■ Written task:
Write out everything from the line containing "The width and" down to the line containing "point(202,447)" again, requests included, and add -25 to each coordinate in the answers.

Data on locating visible targets
• • •

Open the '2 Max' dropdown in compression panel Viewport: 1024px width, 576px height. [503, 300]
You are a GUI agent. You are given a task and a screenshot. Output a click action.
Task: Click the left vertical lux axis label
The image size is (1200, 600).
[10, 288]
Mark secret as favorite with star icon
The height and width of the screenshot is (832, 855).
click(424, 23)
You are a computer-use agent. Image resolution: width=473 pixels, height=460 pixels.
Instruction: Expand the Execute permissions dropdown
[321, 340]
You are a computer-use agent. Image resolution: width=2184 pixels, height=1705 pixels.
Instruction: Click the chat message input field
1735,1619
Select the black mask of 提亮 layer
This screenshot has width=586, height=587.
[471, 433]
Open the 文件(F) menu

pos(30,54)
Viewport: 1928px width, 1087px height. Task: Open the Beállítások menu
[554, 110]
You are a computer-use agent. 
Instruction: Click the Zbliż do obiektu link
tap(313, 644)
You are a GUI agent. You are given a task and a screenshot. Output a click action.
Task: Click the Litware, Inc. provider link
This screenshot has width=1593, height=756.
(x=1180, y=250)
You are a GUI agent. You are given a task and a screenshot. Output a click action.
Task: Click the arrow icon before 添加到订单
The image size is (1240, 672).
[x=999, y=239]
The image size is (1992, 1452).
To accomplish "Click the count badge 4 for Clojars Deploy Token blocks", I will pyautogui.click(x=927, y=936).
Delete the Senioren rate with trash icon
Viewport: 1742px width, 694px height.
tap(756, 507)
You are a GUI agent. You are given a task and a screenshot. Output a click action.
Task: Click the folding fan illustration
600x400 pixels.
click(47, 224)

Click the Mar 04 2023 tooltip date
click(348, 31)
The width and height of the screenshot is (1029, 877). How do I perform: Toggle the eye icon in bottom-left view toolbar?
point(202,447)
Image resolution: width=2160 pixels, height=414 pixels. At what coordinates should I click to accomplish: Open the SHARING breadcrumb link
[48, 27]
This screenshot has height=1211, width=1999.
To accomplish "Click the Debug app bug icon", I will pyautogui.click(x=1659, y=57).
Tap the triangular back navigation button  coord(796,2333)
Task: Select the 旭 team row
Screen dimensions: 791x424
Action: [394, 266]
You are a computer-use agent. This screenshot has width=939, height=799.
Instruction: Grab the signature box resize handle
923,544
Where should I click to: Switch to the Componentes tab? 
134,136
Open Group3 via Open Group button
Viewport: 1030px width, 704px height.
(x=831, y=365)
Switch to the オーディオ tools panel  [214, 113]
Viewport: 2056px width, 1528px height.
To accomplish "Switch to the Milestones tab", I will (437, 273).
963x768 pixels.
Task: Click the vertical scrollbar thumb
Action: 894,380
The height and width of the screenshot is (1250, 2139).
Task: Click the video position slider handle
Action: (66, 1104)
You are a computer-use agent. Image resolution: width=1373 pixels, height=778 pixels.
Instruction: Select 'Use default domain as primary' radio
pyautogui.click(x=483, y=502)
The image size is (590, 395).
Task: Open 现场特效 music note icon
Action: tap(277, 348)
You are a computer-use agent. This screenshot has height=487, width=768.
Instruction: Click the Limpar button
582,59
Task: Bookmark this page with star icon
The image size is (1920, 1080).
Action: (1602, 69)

• • •

■ Solution:
The width and height of the screenshot is (1029, 877). How do I perform: Toggle the eye icon in bottom-left view toolbar?
point(177,422)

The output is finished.